[Description of the task] Pull out every line of the records that contains the word "message", matching case exactly.

[Given information]

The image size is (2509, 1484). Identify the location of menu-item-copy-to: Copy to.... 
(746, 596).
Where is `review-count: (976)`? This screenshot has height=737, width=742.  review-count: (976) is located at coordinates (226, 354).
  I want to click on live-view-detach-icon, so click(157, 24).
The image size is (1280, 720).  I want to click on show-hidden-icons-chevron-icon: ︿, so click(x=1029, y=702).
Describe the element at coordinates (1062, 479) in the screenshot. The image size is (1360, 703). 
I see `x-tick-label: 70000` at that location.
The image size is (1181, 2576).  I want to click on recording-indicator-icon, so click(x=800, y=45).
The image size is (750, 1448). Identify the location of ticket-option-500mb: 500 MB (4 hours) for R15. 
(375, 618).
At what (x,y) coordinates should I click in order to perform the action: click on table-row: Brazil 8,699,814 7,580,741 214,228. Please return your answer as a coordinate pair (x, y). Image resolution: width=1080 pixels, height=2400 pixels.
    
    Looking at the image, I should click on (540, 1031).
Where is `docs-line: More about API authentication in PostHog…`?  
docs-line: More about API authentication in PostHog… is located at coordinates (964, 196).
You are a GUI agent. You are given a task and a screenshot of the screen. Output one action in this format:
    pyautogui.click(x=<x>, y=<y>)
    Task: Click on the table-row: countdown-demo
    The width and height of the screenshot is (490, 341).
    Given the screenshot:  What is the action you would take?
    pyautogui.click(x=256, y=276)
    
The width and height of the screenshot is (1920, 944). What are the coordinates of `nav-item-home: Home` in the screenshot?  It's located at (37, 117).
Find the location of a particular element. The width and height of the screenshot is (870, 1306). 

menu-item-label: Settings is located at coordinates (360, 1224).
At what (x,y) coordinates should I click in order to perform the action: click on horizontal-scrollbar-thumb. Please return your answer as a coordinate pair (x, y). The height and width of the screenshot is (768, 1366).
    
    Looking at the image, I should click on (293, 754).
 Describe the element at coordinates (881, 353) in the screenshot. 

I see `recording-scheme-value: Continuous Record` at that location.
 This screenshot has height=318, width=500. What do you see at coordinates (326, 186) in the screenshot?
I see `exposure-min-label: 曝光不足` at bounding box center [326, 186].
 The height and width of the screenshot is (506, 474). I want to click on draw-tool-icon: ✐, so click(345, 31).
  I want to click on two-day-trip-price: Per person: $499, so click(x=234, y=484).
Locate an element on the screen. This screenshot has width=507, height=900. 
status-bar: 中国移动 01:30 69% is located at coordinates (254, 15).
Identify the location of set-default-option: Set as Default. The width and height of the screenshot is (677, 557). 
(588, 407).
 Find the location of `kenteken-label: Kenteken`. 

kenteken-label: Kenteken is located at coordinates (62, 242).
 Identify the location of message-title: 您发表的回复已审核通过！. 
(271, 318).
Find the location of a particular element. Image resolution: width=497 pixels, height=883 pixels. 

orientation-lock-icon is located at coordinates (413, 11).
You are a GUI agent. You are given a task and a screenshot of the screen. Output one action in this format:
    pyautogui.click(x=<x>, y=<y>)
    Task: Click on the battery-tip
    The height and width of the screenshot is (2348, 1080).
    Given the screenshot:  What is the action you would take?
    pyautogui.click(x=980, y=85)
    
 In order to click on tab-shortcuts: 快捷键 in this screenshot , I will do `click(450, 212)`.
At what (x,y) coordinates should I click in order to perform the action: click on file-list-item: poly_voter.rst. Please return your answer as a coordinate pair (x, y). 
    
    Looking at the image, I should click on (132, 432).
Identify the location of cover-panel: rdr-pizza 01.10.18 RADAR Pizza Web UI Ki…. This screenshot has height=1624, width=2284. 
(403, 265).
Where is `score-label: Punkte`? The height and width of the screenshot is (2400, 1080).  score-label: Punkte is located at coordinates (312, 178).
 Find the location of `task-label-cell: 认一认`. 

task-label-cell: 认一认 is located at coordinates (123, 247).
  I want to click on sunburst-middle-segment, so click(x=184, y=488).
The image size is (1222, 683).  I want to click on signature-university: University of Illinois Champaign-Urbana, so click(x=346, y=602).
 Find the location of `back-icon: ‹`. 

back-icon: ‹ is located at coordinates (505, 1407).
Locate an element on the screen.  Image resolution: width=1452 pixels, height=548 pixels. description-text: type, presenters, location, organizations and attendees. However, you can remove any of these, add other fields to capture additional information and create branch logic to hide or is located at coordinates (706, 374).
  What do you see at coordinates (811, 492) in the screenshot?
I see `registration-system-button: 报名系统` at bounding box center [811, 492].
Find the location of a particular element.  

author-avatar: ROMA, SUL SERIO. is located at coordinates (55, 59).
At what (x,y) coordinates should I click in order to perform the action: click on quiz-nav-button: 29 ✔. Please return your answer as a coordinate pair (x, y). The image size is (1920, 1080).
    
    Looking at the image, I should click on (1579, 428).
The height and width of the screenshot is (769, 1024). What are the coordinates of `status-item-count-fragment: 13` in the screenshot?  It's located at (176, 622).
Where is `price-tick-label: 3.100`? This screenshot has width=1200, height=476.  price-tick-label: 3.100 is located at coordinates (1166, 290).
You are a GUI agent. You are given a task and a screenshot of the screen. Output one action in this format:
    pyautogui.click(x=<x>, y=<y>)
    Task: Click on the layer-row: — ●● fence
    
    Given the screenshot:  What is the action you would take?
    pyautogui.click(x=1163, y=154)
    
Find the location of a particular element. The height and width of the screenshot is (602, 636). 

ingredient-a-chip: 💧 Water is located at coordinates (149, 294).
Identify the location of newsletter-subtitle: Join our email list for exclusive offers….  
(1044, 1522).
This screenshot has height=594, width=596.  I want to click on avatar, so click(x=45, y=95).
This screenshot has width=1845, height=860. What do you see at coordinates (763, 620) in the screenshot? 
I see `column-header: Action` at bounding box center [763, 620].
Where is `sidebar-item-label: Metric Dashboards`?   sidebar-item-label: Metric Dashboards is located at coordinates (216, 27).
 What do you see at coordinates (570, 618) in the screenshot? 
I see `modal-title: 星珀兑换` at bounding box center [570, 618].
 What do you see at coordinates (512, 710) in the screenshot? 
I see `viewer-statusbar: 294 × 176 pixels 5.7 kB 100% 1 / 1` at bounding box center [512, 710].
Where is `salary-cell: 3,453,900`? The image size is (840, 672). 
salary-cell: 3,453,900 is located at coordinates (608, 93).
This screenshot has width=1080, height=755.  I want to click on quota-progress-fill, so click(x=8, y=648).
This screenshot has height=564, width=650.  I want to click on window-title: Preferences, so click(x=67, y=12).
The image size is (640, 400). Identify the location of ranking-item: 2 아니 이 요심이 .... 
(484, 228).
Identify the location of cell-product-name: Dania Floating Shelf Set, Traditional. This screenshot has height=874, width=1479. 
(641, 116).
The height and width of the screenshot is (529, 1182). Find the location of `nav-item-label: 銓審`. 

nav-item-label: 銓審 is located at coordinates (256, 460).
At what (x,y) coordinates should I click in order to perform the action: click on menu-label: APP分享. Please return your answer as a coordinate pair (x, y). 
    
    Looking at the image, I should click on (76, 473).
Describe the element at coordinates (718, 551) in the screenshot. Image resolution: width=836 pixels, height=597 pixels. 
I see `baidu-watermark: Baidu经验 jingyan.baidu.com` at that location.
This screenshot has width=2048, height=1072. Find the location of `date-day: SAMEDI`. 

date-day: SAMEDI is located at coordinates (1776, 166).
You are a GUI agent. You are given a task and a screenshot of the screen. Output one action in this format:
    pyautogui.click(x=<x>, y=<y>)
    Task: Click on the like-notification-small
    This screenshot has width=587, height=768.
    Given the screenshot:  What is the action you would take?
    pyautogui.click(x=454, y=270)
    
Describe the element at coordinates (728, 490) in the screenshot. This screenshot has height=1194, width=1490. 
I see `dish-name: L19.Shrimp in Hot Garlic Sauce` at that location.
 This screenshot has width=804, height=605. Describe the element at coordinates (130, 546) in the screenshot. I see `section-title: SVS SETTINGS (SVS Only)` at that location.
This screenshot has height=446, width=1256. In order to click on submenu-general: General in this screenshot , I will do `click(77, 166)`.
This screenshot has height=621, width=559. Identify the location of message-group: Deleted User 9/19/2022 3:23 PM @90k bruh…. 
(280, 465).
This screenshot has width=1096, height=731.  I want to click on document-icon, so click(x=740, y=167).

[Solution to the exercise]
 Identify the location of message-title: 您发表的回复已审核通过！. 
This screenshot has height=621, width=559. Identify the location of message-group: Deleted User 9/19/2022 3:23 PM @90k bruh…. 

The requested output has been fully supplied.